The adoption on July 1, 2011 of the "Falsified Medicines Directive" (FMD) is an important step in better protecting patients
from counterfeit medicines. The Directive introduces mandatory, harmonised pan-European safety features in the form of tamper-evident
packaging and a "unique identifier" that will be applied to all prescription medicines, subject to possible exclusions based
on risk assessment. Tamper-evidence features together with a unique serial number on each medicine pack will enable pharmacists
to check whether a pack has been tampered with and previously dispensed, alerting them to any risk of counterfeiting. To ensure
maximum effectiveness, however, it is vital that all medicine packs are verified systematically at pharmacy level.
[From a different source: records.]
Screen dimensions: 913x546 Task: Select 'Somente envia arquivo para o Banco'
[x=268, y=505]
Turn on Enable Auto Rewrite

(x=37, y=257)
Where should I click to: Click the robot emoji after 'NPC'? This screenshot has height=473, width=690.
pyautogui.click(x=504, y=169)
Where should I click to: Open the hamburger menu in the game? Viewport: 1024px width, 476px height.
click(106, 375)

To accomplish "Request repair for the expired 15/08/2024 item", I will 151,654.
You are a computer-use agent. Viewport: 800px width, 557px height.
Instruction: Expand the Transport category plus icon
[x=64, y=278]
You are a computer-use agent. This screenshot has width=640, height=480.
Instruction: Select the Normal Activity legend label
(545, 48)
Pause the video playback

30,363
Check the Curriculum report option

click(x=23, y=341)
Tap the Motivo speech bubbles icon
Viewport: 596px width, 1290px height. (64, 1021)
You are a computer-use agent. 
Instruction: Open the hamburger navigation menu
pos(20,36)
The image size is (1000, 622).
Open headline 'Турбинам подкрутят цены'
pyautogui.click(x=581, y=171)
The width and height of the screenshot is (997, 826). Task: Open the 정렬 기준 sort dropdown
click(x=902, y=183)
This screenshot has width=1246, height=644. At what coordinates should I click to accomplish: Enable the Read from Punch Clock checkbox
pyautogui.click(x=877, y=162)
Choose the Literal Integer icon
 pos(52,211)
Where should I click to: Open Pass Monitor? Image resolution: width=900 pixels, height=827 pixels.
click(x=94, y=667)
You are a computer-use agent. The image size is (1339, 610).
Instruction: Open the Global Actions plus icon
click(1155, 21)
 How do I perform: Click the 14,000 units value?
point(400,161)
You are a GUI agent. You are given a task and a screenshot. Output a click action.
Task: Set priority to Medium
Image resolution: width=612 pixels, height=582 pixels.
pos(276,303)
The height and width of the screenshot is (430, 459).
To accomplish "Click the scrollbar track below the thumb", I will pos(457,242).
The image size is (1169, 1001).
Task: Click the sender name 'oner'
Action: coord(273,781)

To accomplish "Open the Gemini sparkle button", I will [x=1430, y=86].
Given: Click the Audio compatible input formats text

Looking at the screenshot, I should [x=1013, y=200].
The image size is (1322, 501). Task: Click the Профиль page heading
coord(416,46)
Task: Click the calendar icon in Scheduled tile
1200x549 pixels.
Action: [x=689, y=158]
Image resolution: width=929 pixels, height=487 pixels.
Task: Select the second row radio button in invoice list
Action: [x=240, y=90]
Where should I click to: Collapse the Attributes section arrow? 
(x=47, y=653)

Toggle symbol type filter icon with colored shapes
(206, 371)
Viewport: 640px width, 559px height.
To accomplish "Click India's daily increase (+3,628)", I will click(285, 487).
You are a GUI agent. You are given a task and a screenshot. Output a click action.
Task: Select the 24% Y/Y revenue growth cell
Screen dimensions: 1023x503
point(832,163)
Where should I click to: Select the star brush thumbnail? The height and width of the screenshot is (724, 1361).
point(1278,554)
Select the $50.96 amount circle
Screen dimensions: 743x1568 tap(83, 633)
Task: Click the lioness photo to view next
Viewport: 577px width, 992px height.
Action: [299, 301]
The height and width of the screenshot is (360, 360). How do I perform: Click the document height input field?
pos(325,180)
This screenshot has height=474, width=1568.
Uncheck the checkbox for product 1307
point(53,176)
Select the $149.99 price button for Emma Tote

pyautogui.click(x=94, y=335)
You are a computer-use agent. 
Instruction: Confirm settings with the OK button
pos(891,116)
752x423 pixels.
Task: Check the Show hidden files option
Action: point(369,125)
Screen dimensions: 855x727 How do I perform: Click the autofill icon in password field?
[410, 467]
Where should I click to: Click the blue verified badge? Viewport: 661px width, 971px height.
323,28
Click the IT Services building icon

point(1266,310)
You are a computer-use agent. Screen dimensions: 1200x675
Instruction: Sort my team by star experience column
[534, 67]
The European Commission (EC) will define the mechanics of how this system will work in Delegated Acts that are to be adopted
by the end of 2012. The Delegated Acts will define the characteristics and technical specifications of the "unique identifier",
which will enable identification of individual packs, and the accessibility of national product databases or repositories
to verify each dispensed pack.
EFPIA, together with GIRP (Groupement International de la Répartition Pharmaceutique) and PGEU (Pharmaceutical Group of the
European Union), the respective European organisations of wholesalers and pharmacists at EU level, fully support this legislation
and will be pleased to work with the EC in establishing an effective system in the interests of patient safety. To this end,
they have proactively initiated a project to identify concrete options for establishing a stakeholder-governed model for the
verification of pharmaceutical products in Europe. The aim is to set up a cost effective and scalable pan-European product
verification system that is to be run by stakeholder organisations on a non-profit basis.